Decyzja, którą podejmuje KE, nie ma w historii Wspólnoty analogii. Zazwyczaj Bruksela albo komunikuje że państwo jest gotowe do aplikowania i zaleca podjęcie z nim rozmów o członkostwo (opcjonalnie - po spełnieniu określonych warunków), albo przyznaje, że nie jest gotowe i proponuje powrót do sprawy później, gdy wnioskodawca staje się bardziej "europejski" (taka decyzja została podjęta w odniesieniu do Gruzji).
W przypadku Ukrainy i Mołdawii Bruksela wymyśliła hybrydę - uważa Sydorenko. Stwierdzono, że Ukraina nie jest gotowa do kandydowania, ale mimo to może zyskać status kandydata
Jednocześnie, w przeciwieństwie do wszystkich innych państw, którym przyznano status kandydata, w ukraińskiej konkluzji nie znalazło się sformułowanie zapraszające Ukrainę czy Mołdawię do negocjacji, nawet przy spełnieniu warunków. A 7 bloków reform opisanych powyżej musi zostać wdrożonych, aby utrzymać status kandydata. W decyzji wyraźnie o tym mowa, a ponadto, że Bruksela zastrzega sobie prawo do cofnięcia tego statusu w dowolnym momencie lub odwrotnie - do przeniesienia Ukrainy lub Mołdawii do kolejnego etapu.

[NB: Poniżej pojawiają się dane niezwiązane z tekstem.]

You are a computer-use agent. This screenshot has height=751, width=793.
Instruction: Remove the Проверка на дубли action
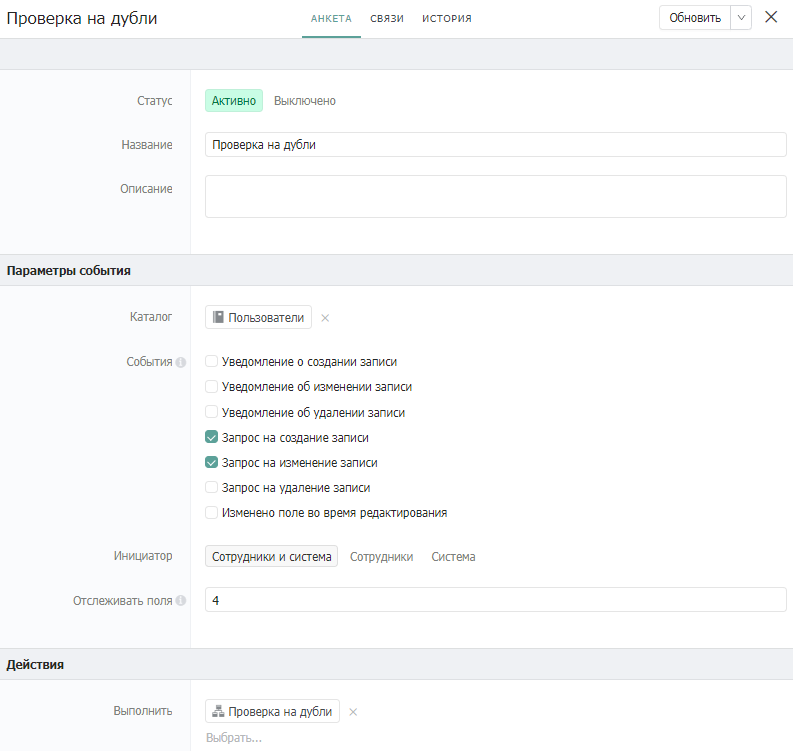point(353,712)
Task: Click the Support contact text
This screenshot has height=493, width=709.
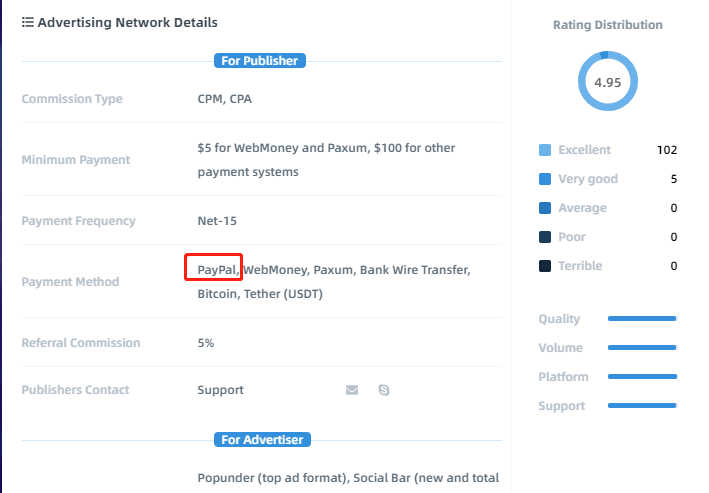Action: 221,390
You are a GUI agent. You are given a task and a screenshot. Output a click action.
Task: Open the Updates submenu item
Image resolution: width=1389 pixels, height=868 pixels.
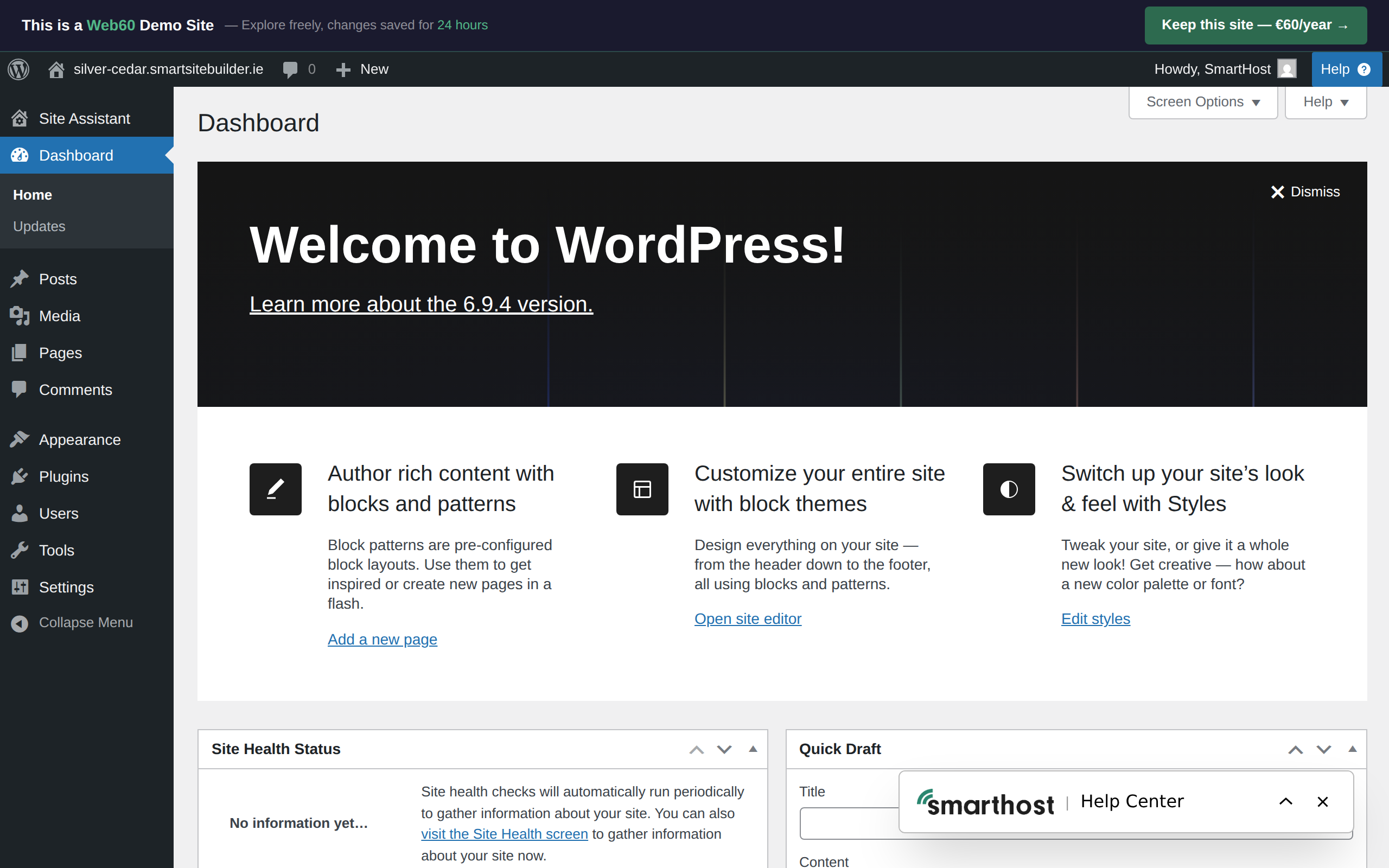pyautogui.click(x=39, y=226)
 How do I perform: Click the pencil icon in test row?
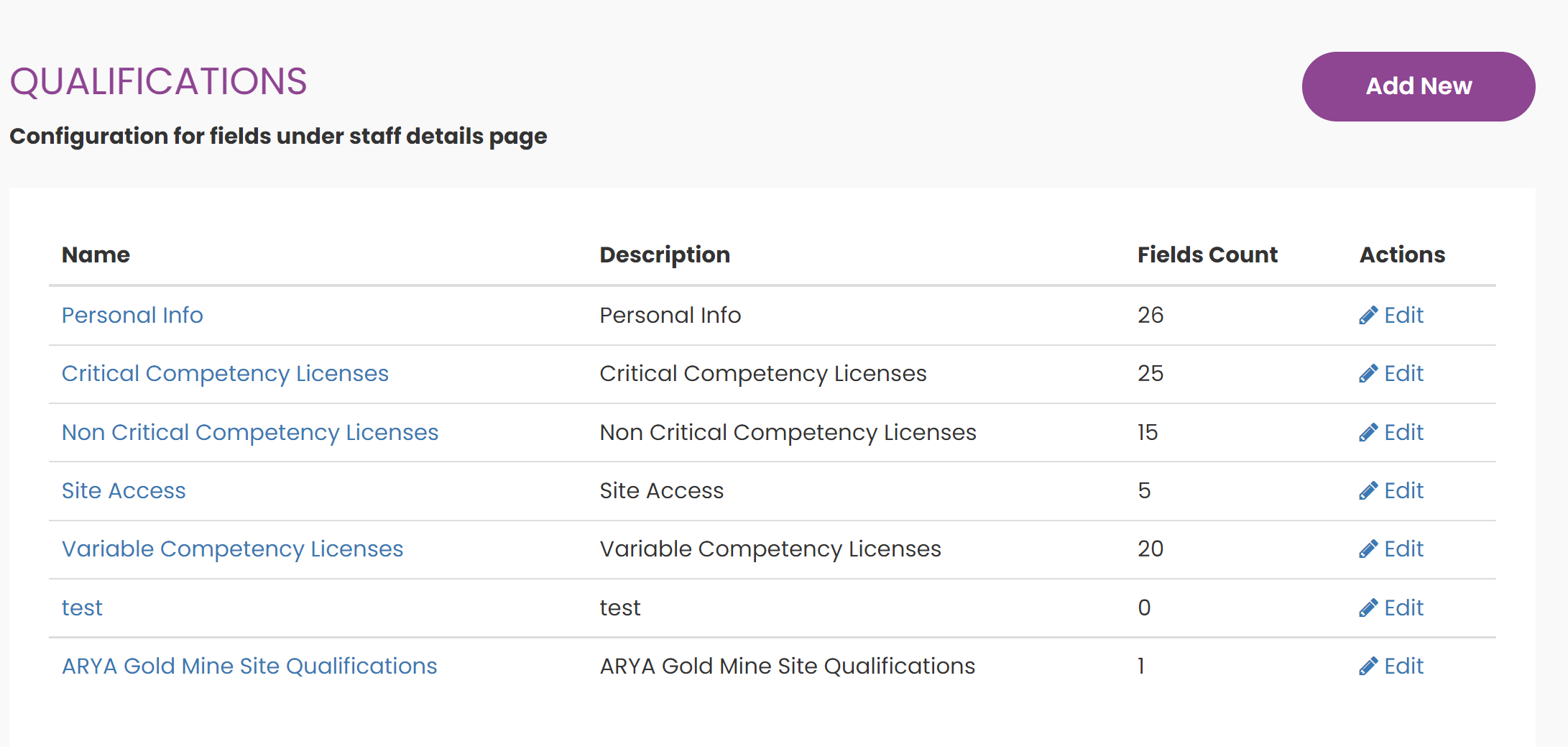[1368, 608]
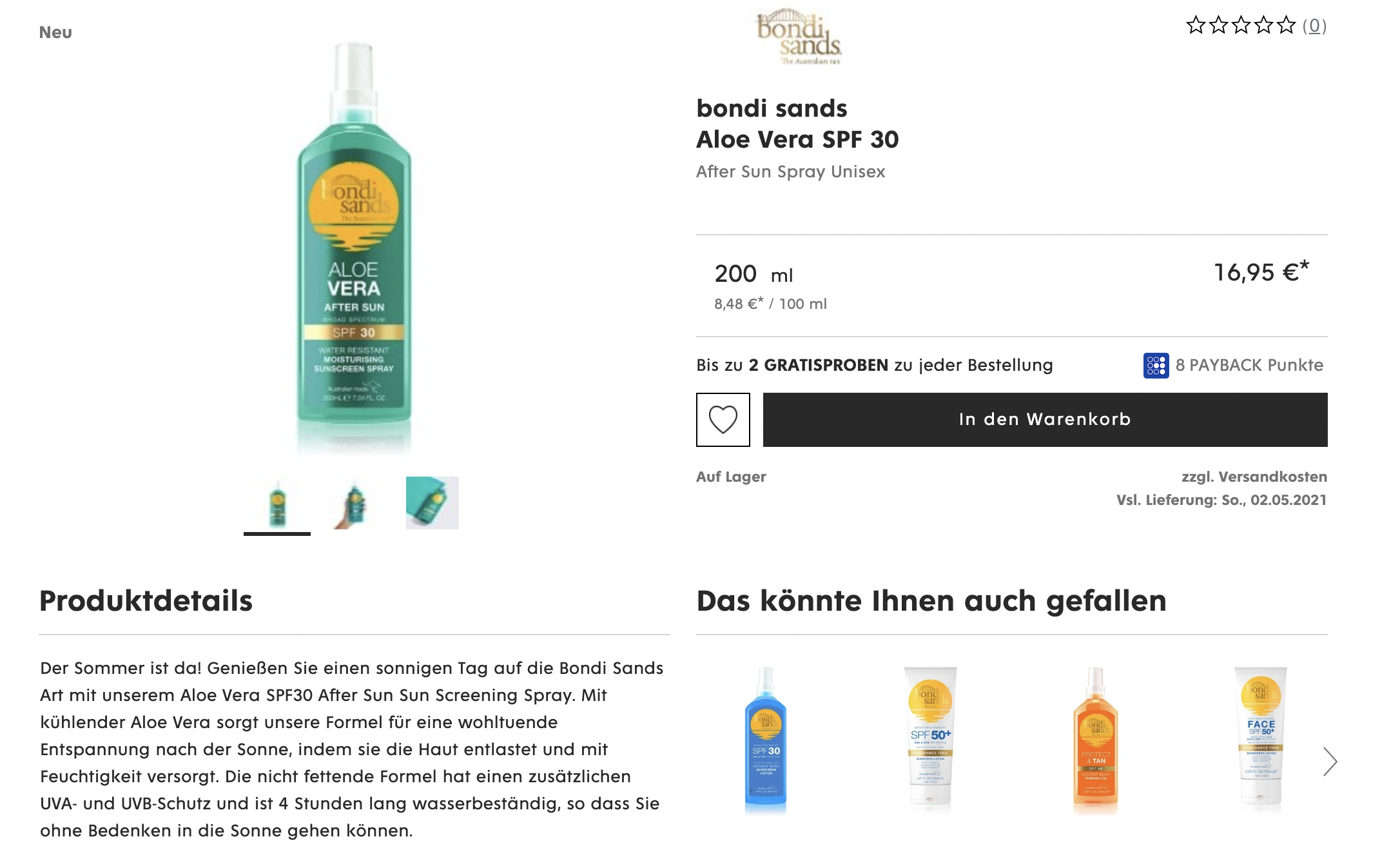This screenshot has height=859, width=1400.
Task: Click the five-star rating icons
Action: [x=1241, y=26]
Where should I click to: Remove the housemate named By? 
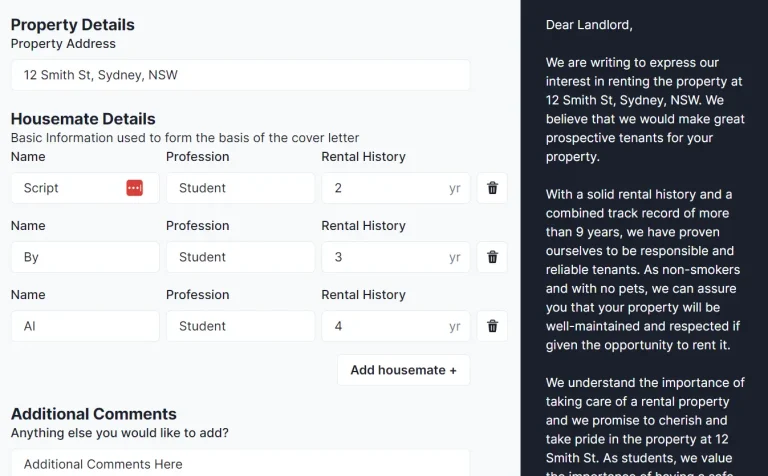tap(492, 257)
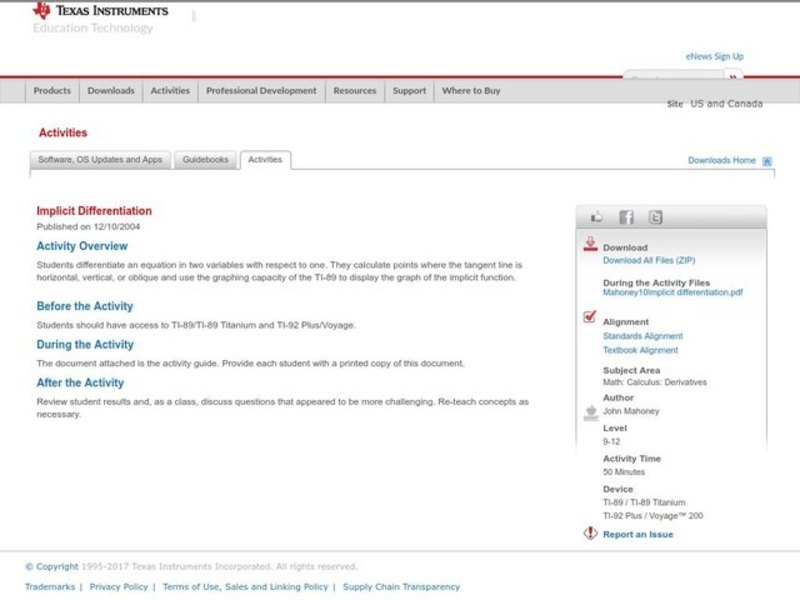
Task: Click the Report an Issue warning icon
Action: click(x=590, y=534)
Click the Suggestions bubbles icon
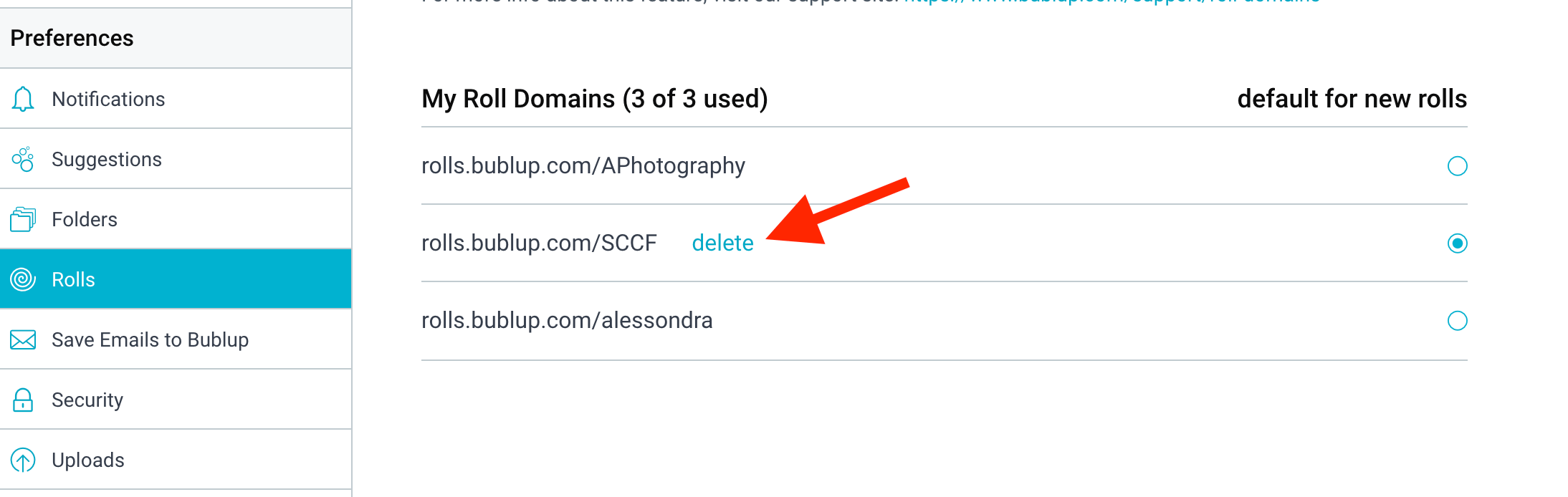Viewport: 1568px width, 497px height. point(23,159)
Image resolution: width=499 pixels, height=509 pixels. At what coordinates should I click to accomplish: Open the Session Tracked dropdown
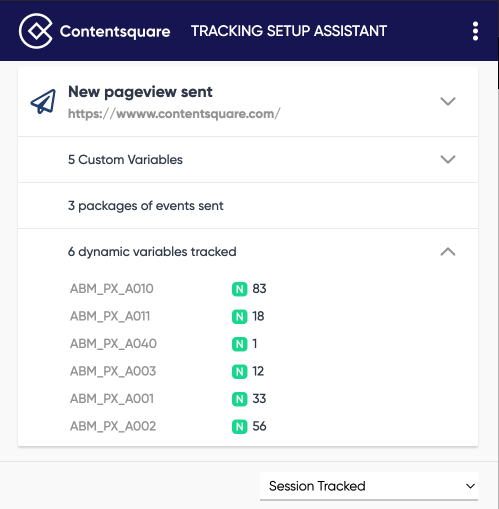tap(369, 486)
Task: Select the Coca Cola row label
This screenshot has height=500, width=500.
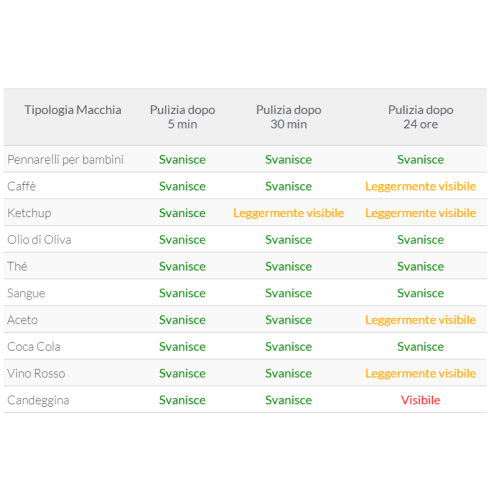Action: (34, 347)
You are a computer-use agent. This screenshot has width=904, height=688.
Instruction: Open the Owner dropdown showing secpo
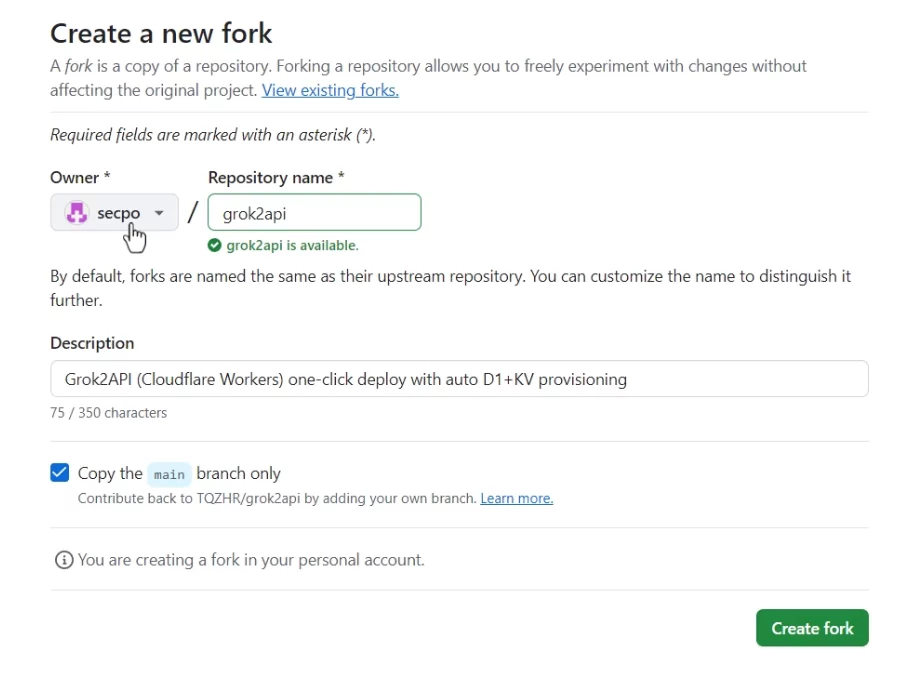click(x=114, y=212)
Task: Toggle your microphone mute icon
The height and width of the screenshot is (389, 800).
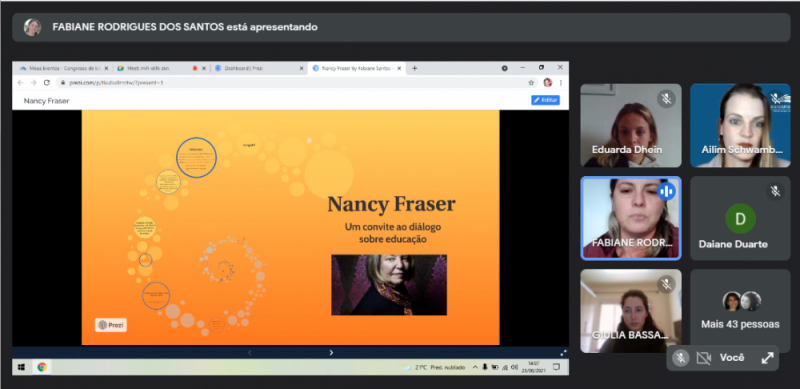Action: (680, 358)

UE nie wyznaczyła dokładnego terminu, do którego Ukraina musi udowodnić swoją zdolność do przeprowadzenia reform. Propozycja przewiduje, że Komisja Europejska przeprowadzi pierwszą ewaluację pod koniec 2022 roku, ale walki na Ukrainie muszą się skończyć, aby wznowić reformy, więc termin może być i najprawdopodobniej zostanie wydłużony.
Jednocześnie Komisja Europejska w nieformalnych rozmowach sugeruje, że ocena postępów z końca 2022 może wystarczyć do rozpoczęcia negocjacji – ale będzie to zależało od tego, czy Ukraina będzie uczciwie realizować reformy.